** Begin EXERCISE MATERIAL **
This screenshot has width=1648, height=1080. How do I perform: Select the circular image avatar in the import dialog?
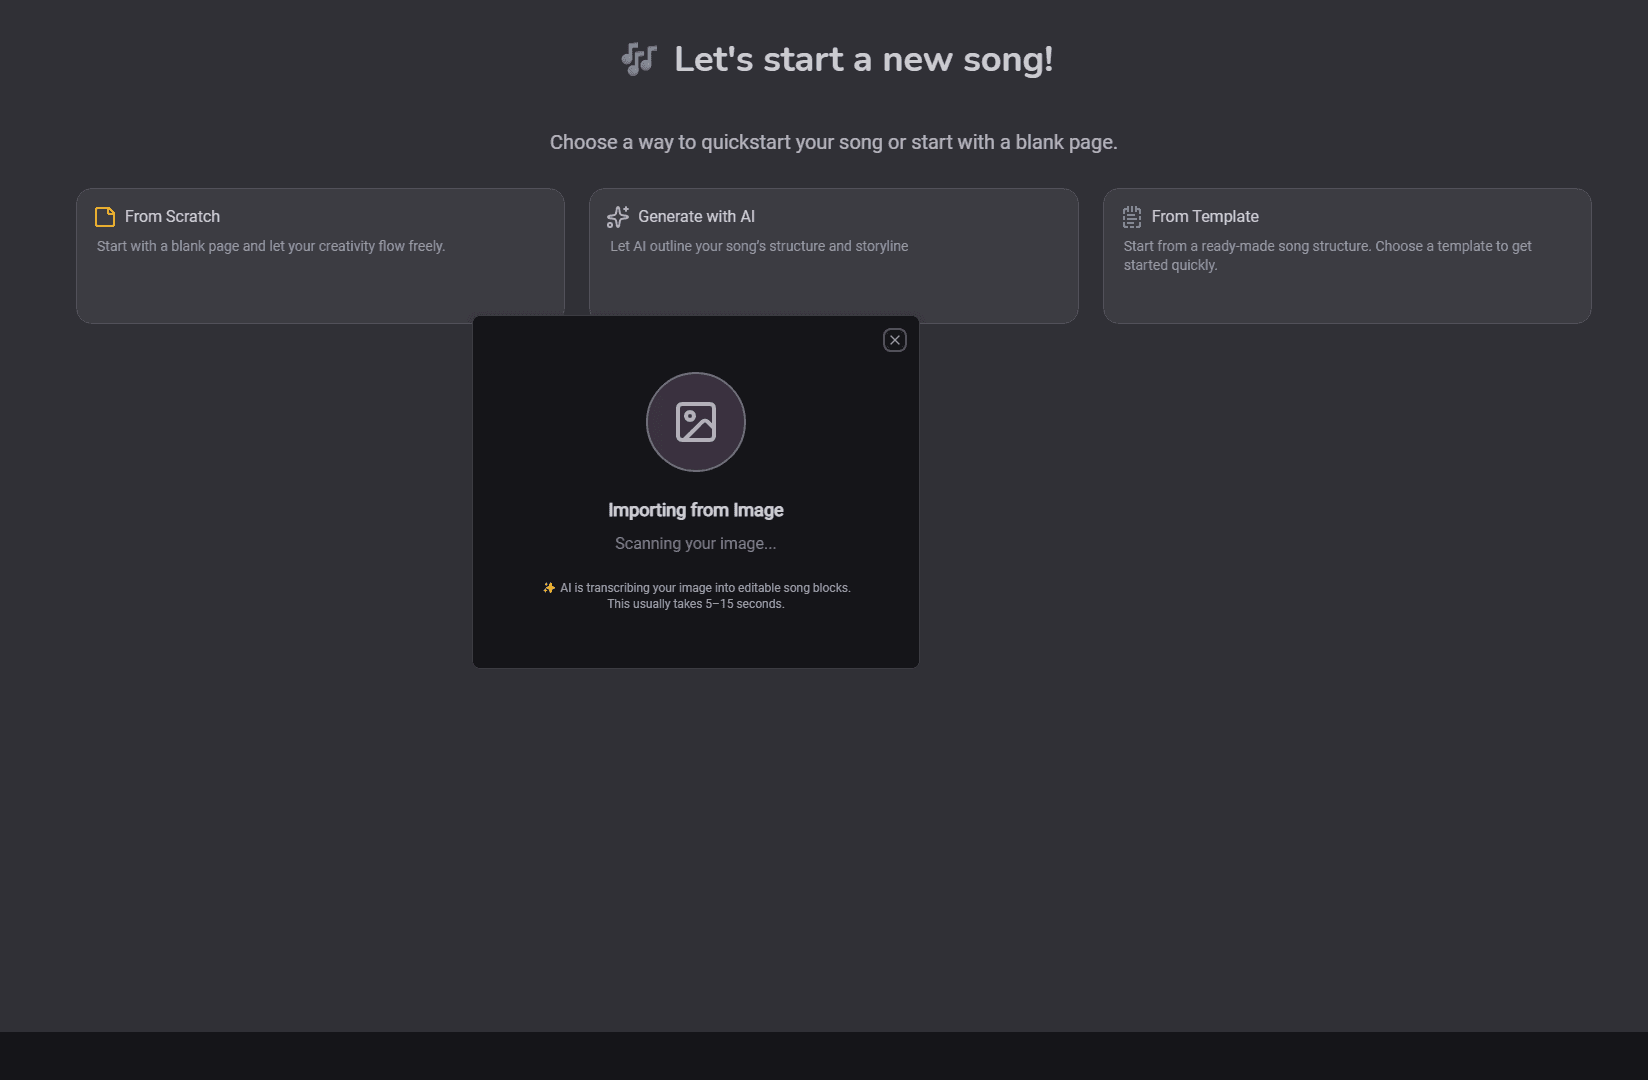coord(696,422)
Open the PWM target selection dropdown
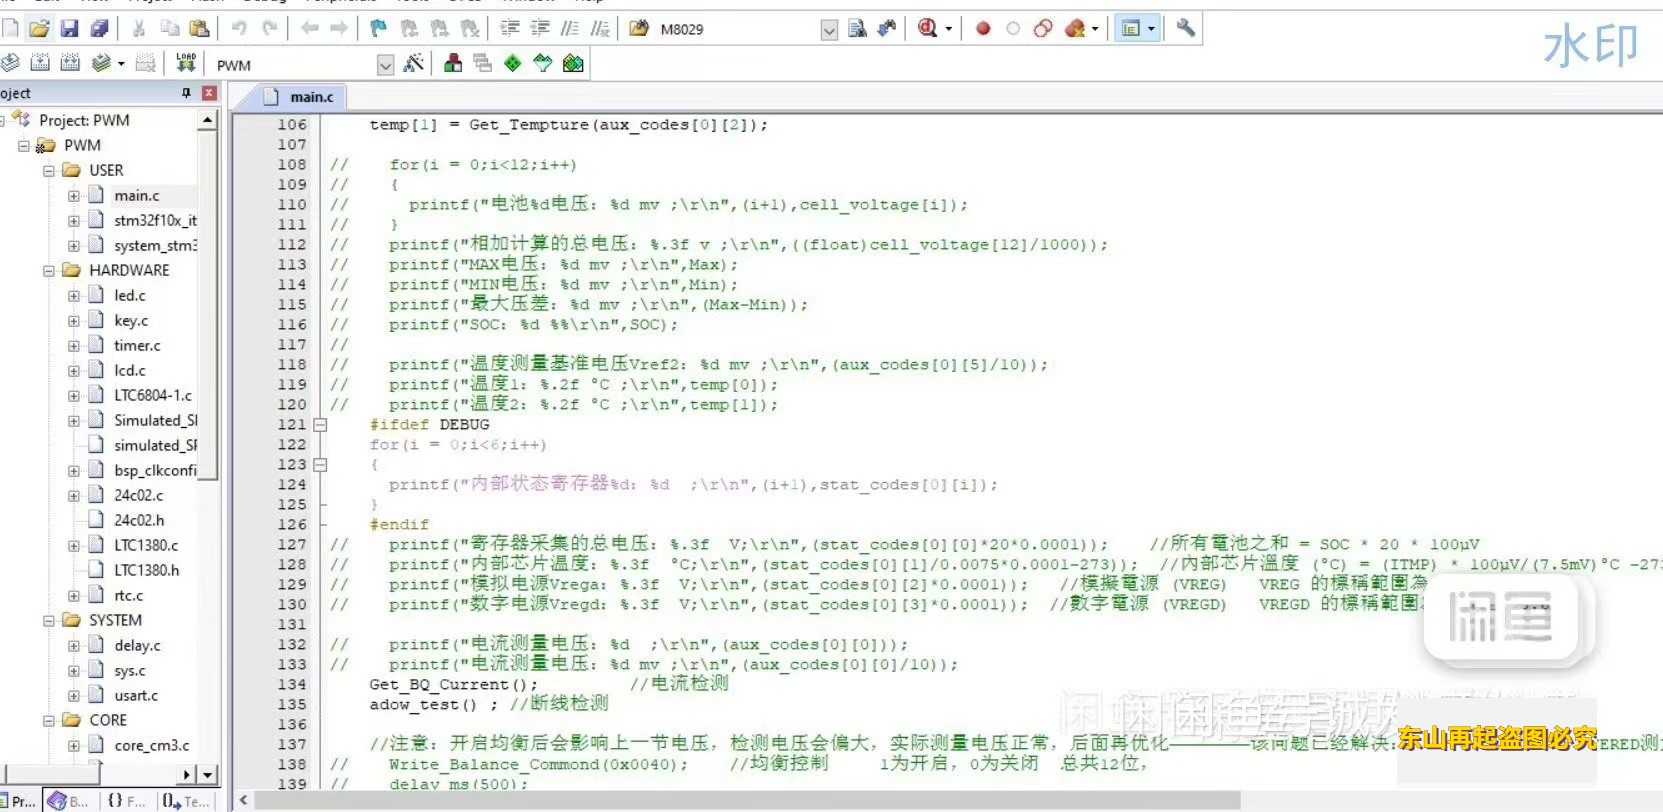 385,65
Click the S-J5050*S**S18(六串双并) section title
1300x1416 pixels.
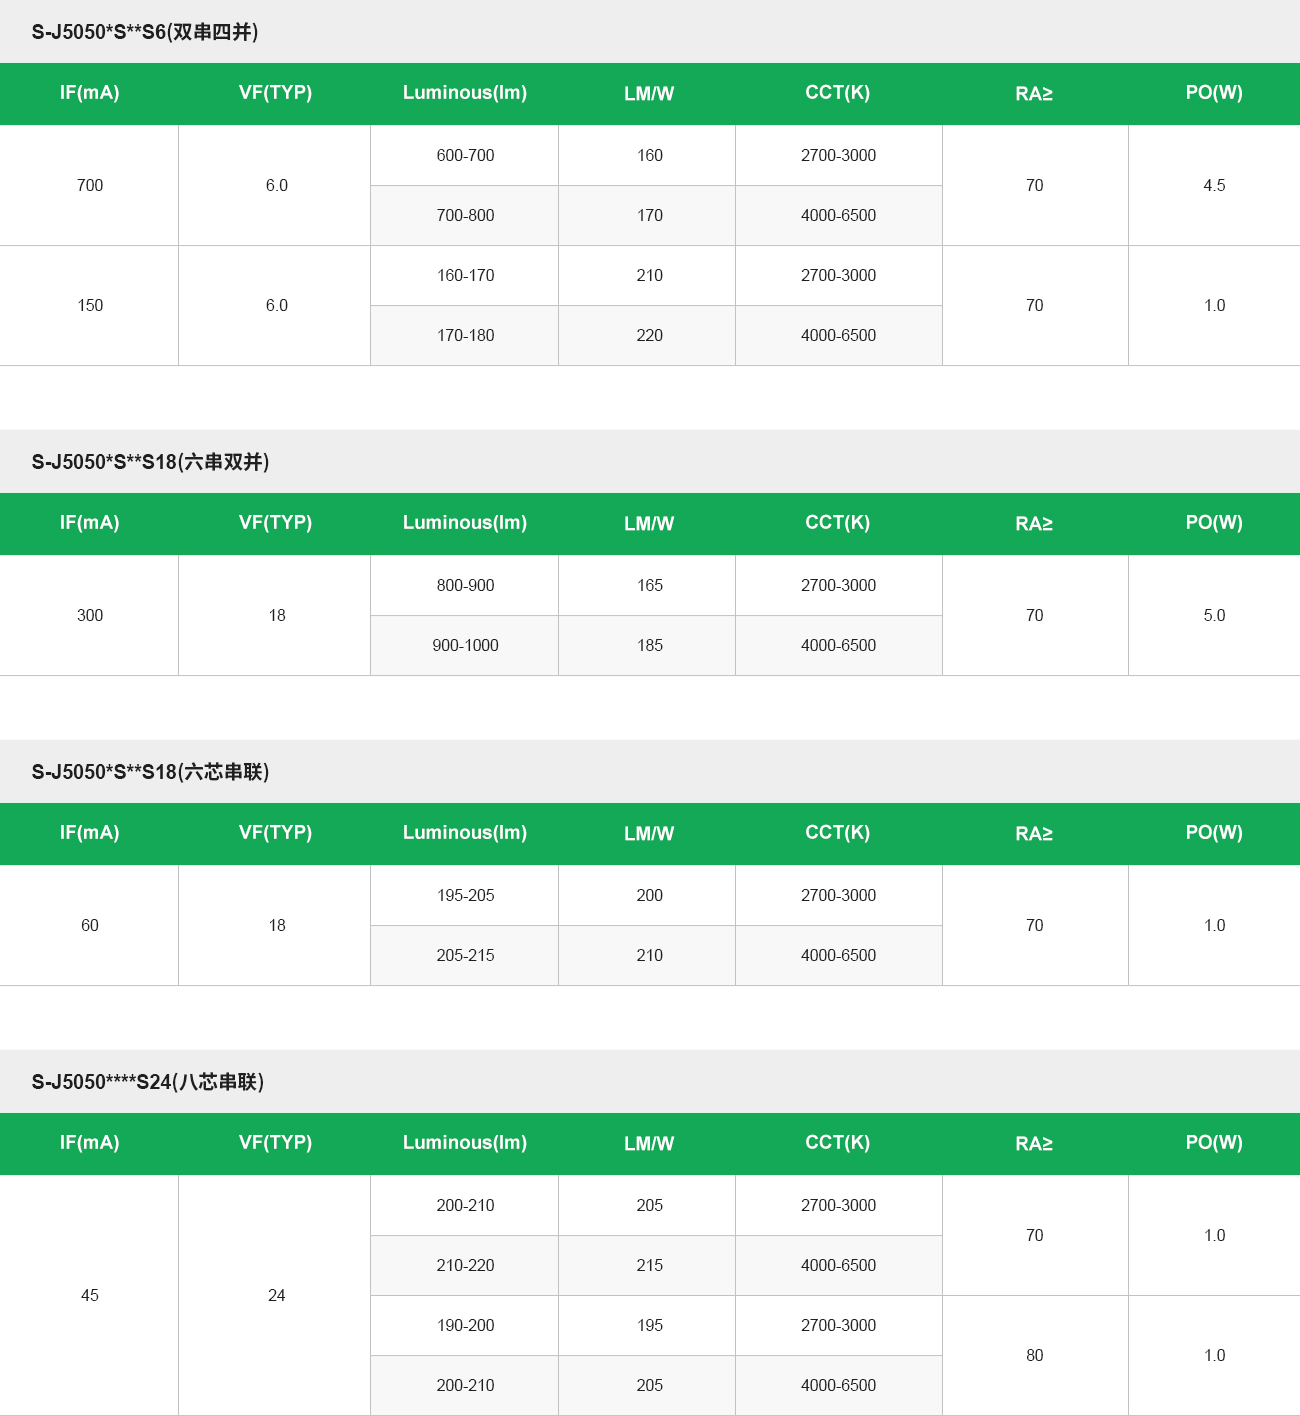pyautogui.click(x=150, y=462)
** End EXERCISE MATERIAL **
**INSTRUCTIONS TO FOLLOW**
Format the records above as a JSON list of strings, one string for each line, with any blank lines skipped. Leave the pictures out of the answer.

**OUTPUT OF THE EXERCISE**
[
  "This screenshot has width=1648, height=1080. How do I perform: Select the circular image avatar in the import dialog?",
  "coord(696,422)",
  "Open the PWM target selection dropdown",
  " 385,65",
  "Click the S-J5050*S**S18(六串双并) section title",
  "1300x1416 pixels.",
  "pyautogui.click(x=150, y=462)"
]